Lawmaker Mergim Lushtaku of the opposition Democratic Party of Kosovo then approached the podium and threw a glass of water on Kurti, with enough left over to sprinkle on members of the prime minister’s party seated behind him.

This triggered a brawl on the floor, with dozens of politicians shoving each other and shouting. Kurti was escorted from the chamber during the melee.

brawl erupts in kosovo parliament after opposition lawmaker throws water on prime minister

Lawmakers push each other as a brawl breaks out in Kosovo’s parliament in Pristina, Kosovo, on July 13, 2023. (AP Photo/Ridvan Slivova)

Balkan Insight offered a play-by-play breakdown of the action:

PDK MP Ganimete Musliu placed a photo-montage of Kurti with an elongated liar’s nose on the parliamentary podium, which was removed by Deputy PM Besnik Bislimi.

Soon after, PDK MP Mergim Lushtaku approached Kurti and threw water at him and Bislimi. The Minister of Finance, Hekuran Murati, then placed himself in the middle, moving a file in the air.

But he was pushed by Lushtaku, who was then hit by Bislimi with a bottle of water.
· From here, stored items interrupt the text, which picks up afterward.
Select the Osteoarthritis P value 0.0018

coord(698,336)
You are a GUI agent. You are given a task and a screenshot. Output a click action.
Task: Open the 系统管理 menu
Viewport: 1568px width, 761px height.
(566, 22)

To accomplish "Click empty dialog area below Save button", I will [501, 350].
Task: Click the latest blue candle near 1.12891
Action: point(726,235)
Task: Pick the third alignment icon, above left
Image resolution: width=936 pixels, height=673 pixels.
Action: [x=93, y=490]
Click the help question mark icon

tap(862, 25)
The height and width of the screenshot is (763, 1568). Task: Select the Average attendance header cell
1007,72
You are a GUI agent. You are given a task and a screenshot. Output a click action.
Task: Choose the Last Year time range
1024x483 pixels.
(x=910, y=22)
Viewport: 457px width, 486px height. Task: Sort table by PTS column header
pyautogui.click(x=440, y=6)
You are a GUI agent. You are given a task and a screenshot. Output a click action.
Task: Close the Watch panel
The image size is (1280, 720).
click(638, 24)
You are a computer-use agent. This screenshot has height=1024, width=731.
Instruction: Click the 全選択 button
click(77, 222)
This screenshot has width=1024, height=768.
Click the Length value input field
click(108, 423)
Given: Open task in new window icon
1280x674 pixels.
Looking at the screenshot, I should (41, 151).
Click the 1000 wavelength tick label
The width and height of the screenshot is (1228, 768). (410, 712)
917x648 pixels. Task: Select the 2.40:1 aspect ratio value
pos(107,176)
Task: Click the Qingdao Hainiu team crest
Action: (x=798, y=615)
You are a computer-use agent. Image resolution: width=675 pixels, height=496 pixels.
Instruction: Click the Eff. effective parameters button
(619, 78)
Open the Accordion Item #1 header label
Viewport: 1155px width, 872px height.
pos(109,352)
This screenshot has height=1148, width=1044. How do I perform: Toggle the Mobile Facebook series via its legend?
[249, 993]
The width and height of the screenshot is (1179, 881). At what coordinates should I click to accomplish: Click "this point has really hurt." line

Lushtaku then had a physical collision with Minister of Justice, Albulena Haxhiu, and more MPs from the PDK and government ministers joined in the fight, while speaker Konjufca called for the police.

The parliamentary session resumed four hours later, but opposition lawmakers held up posters mocking Kurti and physically blocked members of his party from taking the floor, so another scuffle broke out but was quickly suppressed by police and parliamentary security officers.

“This what happened at Kosovo parliament is unacceptable and use of violence in punishable,” declared parliament speaker Glauk Konjufca.

The Kosovo parliament is no stranger to theatrics. In March 2018, opposition lawmakers threw tear gas grenades to prevent a vote on ratifying a border agreement with Montenegro:

Western officials are understandably concerned that unrest in northern Kosovo could trigger another regional confrontation like the one in the 1990s — a blast from the past that would be especially unwelcome while Russia is making war against Ukraine. 

Another reason the atmosphere in Parliament was so tense — according to Balkan Insight, the main reason pitchers, punches, and Pinocchios flew on Thursday — was that a Kosovar newspaper called Nacionale on Monday published audio recordings of an alleged June conversation between the chairwoman of Kurti’s party, Mimoza Kusari-Lila, and a former MP from the Serbia-backed Kosovo Serb party, Slavko Simic.

In the recording of what sounded like a relaxed chat over coffee, the two discussed a third politician named Milan Radojcic, a former Kosovar official who now lives in Serbia. Kusari told Simic she had recently spoken with Radojcic, who has been sanctioned by the U.S. government for links to organized crime and is the subject of an arrest warrant in Kosovo.

Simic told Kusari that Radojcic is “not a destructive element,” and in fact, was secretly running Simic’s party, Srpska Lista.

The recording also captured Kusari and Simic speaking about other Kosovo politicians in very insulting terms. Outrage boiled across the Kosovar political scene all week as Kusari denied speaking with Radojcic while Kurti scrambled to portray the recorded conversation as having been “mutilated” and “edited” to create negative “partisan interpretations.”